GitLab restore can fail owing to gitlab-healthcheck - Omnibus container deployment using docker swarm
Summary
A customer reported issues restoring GitLab, with the process failing part way through. GitLab team members can read more in the ticket. We spent some time trying to work out why the Gitaly element of the restore appeared to be failing.
It was determined that Docker Swarm was was killing the container, owing to the health check mechanism flagging it as unhealthy. Healthcheck had to be disabled through the docker-compose file.
healthcheck:
test: ["NONE"]
To disable any default healthcheck set by the image, you can use disable: true.
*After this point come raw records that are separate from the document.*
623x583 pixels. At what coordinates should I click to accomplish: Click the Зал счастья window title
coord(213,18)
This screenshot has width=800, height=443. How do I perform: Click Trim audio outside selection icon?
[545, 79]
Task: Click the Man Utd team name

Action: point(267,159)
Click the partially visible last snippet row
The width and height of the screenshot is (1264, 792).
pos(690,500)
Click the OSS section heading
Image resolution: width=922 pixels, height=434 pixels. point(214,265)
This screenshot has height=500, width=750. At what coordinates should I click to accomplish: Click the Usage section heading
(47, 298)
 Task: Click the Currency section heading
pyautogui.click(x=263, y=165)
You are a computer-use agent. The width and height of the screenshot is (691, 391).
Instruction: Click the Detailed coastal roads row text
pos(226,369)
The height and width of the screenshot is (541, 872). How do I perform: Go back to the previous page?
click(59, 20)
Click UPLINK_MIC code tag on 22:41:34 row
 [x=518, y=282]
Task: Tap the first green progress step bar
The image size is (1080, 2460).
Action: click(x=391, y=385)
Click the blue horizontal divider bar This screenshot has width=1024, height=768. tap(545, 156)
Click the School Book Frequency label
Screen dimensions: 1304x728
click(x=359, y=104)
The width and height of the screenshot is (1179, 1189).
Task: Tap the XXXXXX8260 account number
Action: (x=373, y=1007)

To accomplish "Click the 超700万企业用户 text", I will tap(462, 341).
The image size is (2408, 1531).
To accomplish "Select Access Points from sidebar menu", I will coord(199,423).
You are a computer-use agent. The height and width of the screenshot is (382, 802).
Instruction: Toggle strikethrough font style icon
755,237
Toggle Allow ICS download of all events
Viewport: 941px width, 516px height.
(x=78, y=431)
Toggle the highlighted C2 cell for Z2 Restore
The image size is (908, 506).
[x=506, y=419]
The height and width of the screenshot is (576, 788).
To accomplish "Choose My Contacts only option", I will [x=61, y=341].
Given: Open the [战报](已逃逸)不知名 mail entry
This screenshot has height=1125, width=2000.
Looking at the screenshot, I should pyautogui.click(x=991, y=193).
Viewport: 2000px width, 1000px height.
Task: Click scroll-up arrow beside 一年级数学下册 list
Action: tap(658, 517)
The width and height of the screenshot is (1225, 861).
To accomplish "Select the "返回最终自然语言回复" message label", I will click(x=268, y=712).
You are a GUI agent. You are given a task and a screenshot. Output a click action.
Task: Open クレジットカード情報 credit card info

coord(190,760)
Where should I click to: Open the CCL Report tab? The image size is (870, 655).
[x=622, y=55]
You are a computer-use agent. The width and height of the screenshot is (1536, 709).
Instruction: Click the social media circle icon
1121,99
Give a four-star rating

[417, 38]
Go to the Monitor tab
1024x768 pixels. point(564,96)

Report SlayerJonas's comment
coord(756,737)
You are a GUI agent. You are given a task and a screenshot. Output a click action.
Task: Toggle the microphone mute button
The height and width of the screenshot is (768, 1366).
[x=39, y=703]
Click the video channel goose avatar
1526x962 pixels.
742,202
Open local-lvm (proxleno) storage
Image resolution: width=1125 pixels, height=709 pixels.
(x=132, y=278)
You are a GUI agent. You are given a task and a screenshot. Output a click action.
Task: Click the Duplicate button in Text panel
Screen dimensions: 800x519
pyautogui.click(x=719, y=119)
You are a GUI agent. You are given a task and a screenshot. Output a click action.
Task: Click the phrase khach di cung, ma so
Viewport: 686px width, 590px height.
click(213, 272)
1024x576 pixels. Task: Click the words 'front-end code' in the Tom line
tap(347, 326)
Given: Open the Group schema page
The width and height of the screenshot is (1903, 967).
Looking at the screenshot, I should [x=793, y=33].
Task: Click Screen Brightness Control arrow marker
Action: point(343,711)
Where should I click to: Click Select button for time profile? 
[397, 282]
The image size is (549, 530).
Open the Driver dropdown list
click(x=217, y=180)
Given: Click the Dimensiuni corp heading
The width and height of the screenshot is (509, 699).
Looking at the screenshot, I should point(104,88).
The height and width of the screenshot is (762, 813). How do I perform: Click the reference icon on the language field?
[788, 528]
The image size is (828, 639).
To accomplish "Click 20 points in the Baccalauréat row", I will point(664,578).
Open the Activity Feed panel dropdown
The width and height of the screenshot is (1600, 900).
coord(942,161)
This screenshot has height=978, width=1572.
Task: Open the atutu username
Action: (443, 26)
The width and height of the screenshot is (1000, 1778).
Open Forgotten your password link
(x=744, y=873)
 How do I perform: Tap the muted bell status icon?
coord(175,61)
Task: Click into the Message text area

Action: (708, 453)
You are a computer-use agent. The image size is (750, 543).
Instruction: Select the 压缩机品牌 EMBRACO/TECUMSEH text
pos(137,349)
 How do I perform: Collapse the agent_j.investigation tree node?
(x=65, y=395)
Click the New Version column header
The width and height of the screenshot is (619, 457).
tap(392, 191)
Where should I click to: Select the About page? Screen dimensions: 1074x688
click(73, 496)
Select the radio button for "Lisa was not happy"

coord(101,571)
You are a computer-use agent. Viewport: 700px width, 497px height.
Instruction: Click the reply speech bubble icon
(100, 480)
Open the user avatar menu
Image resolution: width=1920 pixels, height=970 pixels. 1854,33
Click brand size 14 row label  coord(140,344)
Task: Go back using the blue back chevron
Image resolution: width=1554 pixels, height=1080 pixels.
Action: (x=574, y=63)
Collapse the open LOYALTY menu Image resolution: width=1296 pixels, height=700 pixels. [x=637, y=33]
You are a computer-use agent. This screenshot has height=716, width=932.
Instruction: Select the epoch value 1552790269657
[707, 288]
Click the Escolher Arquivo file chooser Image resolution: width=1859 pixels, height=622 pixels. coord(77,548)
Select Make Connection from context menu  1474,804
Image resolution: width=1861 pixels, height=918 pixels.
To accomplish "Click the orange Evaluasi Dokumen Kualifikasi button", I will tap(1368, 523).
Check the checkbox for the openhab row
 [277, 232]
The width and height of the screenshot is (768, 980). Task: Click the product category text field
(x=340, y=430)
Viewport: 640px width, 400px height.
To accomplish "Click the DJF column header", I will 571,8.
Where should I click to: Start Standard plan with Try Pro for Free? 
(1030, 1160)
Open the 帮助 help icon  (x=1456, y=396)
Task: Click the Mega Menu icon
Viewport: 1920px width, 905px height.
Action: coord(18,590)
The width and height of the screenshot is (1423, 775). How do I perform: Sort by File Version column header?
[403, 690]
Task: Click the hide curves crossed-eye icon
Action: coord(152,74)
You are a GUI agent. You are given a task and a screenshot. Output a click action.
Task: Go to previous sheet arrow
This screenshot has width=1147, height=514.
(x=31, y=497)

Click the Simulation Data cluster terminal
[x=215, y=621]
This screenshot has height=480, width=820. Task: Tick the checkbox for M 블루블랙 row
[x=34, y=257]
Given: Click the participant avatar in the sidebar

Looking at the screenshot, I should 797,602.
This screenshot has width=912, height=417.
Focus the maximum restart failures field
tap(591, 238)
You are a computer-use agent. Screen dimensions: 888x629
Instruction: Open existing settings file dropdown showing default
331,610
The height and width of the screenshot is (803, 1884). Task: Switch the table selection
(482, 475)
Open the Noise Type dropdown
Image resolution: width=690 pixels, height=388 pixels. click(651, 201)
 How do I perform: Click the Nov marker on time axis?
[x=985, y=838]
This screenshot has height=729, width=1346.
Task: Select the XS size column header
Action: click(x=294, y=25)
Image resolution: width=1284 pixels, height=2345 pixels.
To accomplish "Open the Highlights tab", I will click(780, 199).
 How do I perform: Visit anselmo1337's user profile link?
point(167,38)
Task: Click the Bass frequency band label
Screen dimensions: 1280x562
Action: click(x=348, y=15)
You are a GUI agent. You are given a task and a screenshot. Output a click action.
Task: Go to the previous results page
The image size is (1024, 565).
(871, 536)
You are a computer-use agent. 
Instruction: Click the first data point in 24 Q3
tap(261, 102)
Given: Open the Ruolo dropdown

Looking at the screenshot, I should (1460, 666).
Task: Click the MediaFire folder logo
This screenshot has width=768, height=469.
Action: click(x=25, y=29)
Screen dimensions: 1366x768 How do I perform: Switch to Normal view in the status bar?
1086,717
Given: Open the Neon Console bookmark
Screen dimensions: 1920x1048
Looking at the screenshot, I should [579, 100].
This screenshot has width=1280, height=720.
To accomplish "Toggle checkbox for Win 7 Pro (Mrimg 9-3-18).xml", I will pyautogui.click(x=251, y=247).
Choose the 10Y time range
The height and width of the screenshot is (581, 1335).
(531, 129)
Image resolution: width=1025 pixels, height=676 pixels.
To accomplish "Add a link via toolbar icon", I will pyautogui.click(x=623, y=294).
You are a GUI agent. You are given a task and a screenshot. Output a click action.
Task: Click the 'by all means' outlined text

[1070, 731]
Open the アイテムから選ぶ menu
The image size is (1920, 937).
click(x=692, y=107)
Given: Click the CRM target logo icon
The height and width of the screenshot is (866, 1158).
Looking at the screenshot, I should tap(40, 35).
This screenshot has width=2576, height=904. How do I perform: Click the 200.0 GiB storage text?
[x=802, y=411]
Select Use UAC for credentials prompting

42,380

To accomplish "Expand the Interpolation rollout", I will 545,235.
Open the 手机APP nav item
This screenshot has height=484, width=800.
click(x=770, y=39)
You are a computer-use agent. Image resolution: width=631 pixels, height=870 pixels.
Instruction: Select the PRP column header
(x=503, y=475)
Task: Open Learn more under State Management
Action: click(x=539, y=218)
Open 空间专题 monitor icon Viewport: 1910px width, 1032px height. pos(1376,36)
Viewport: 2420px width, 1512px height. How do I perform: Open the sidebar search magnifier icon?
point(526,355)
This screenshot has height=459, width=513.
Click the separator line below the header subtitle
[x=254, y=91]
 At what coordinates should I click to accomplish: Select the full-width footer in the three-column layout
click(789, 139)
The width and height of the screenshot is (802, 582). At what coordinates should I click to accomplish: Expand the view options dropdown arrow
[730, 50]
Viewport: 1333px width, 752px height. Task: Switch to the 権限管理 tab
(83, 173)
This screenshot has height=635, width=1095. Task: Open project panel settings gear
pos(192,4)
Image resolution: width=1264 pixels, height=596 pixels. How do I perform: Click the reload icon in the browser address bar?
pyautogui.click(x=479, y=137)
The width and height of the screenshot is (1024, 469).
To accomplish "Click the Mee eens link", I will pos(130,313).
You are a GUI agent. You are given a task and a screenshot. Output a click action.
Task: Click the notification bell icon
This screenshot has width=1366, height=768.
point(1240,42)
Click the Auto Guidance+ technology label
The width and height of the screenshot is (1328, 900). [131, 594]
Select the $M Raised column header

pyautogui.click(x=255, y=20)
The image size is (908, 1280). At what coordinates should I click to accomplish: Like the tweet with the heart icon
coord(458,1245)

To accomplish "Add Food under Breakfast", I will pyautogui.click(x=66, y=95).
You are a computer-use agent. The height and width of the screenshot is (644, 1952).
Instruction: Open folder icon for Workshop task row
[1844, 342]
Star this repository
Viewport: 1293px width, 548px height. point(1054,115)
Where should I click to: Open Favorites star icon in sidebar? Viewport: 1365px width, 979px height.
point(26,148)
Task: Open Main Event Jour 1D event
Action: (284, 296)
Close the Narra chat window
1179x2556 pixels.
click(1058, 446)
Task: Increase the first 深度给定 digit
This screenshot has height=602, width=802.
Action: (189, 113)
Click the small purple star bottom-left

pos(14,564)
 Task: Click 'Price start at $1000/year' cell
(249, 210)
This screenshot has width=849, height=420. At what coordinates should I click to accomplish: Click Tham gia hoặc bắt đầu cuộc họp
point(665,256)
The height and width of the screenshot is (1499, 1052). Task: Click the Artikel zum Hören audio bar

This is equivalent to specifying test: ["NONE"].
healthcheck: disable: true
Potential fixes
- The health check could detect that a restore is in progress.
- Documented procedure for disabling the health check during restores, eg:
- Via docker compose
- Maybe some way via
reconfigure
to disable deployment of the health check, as it currently appears to be automatic if nginx or workhorse are deployed.
Steps to reproduce
- Follow the restore process, including stopping Sidekiq and Puma.
- Ensure the restore will exceed the thresholds defined by gitlab-healthcheck
What is the current bug behavior?
It's expected that GitLab will not respond during a restore, because Rails is shut down.
The parts of the puzzle seem to be
- health check is enabled if nginx or workhorse are deployed
- healthcheck runs a curl
- the URL is the
/help
page
As the health check is failing, the container will show as not healthy.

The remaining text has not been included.